Maybe have the corp owned by a trust rather than you personally?
I wouldn't want you to get in trouble and lose the disability, though, so talk to somebody who actually knows what they're talking about before doing any of this stuff.
No, that'll lose you the benefits.
https://www.ssa.gov/OP_Home/cfr20/404/404-1575.htm
"We will evaluate your work activity based on the value of your services to the business regardless of whether you receive an immediate income for your services."
SSI is deliberately set up to fuck people over. (Not in this particular loophole-closer, but in general. You get $900/month to cover food, housing, etc.; a pittance. A savings account balance (or any other countable assets) over $2,000 will lose your benefits.)
No. If their business brings in $5k/month, that's what the SSA will consider their income. Doesn't matter if it's just accumulating in the business's bank accounts; it's OP's income. They've seen people try this trick; it's why the provision exists.
https://www.ssa.gov/OP_Home/cfr20/416/416-0420.htm
> We generally use the amount of your countable income in the second month prior to the current month to determine how much your benefit amount will be for the current month.
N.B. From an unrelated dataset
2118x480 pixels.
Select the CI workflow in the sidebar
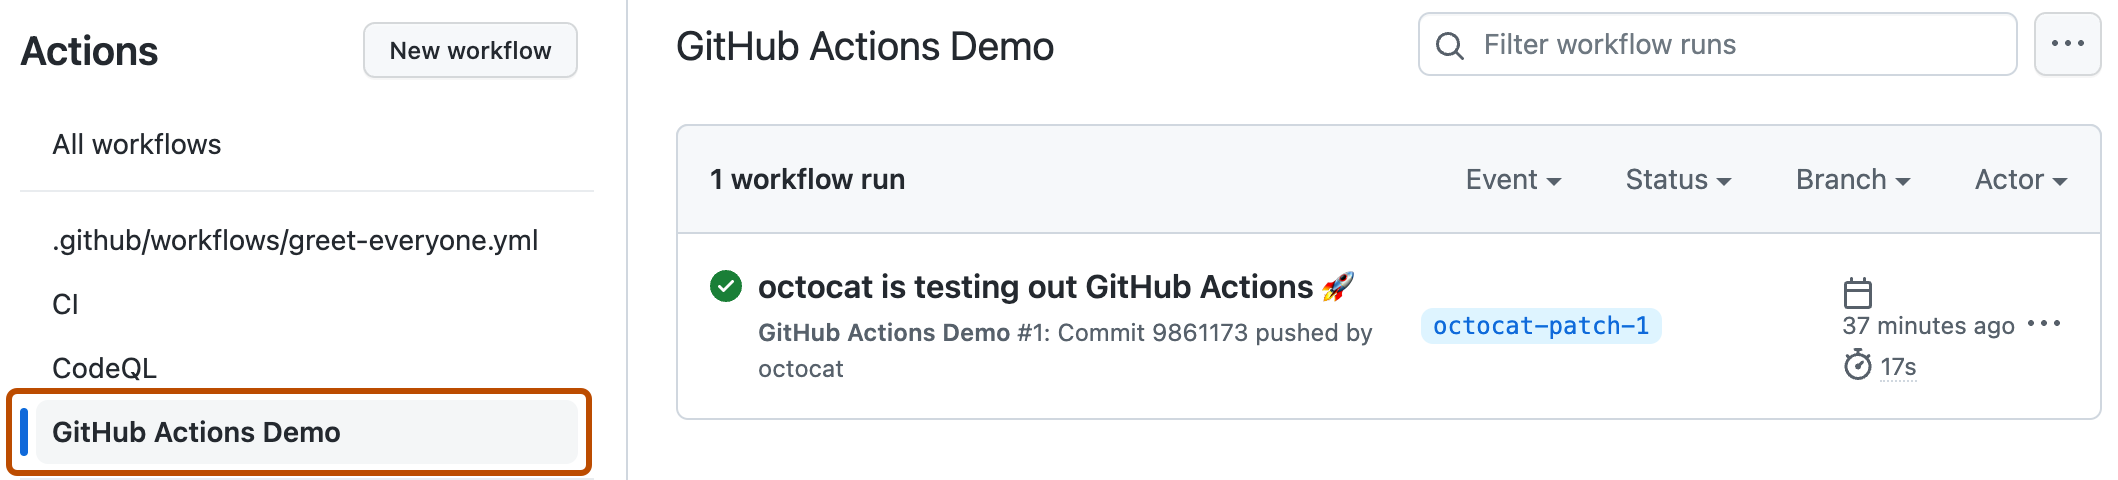tap(65, 304)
Earning $5k in a particular month would mean zero benefit in a subsequent month, and keeping that $5k sitting in their account to tide themselves over would put them over the $2k limit on assets, making them ineligible for SSI.
> The Social Security office may approve your request for reinstatement. If your request is approved, your temporary benefits start the month following the month in which you made your request. Temporary benefits can last up to six months.
So: it’s not instant. It’s not immediate. And it risks losing the benefits altogether if they mistake a one-time contract for something he could sustain indefinitely.
It's a chicken and egg problem because it's guaranteed income. There has to be something where they can do partial work and still be on disability. This example of rising rent means for his area that amount is not enough or he will simply have to move which sucks
I suppose the OP will just have to stick to smaller jobs.
However, another thing a co-op could do is allocate work among members who do the same kind of work while respecting limits on how much work each member is capable of doing. I assume the rule's purpose is roughly, "Your benefit is predicated on you being incapable of working enough to support yourself, so if you prove otherwise, we can't give you the benefit." Limiting how much each person works seems compatible with that.
But I'd guess the work would need to be allocated based on members' actual capability, not the monthly dollar limit. If someone's work adds up to just barely under the dollar limit consistently month after month, it strongly suggests they're capable of more. Even more so if lots of co-op members have that pattern.
Such a co-op could serve a legitimate purpose because people who can only do limited part-time work may not have much opportunity. Many employers want someone who is full time. Also, some disabilities may make it where someone can only work sporadically. So the co-op could enable someone who is capable of (say) 10 hours/week to do that instead of 0 hours/week.
I know someone with similar problems in the UK: they are part-time, but working more hours would mean paying more in childcare and lose benefits, ending up with less money than before. It's just stupid.
The efforts US politicians go through to make sure that some of the people who have paid a disproportionately large amount of taxes don't get a fraction of them back when they don't need it have been valiant. Considering that you could simply tax them enough to create a universal benefit, effectively refunding part of their own taxes and redistributing the rest, I'd suggest that starving the poor is a goal rather than a side-effect.
We can't give people free college, what if people who could afford college go?
For example, Florida required drug testing to receive welfare; that program cost more than it saved taxpayers in benefits. https://www.tampabay.com/news/courts/florida-didnt-save-mone...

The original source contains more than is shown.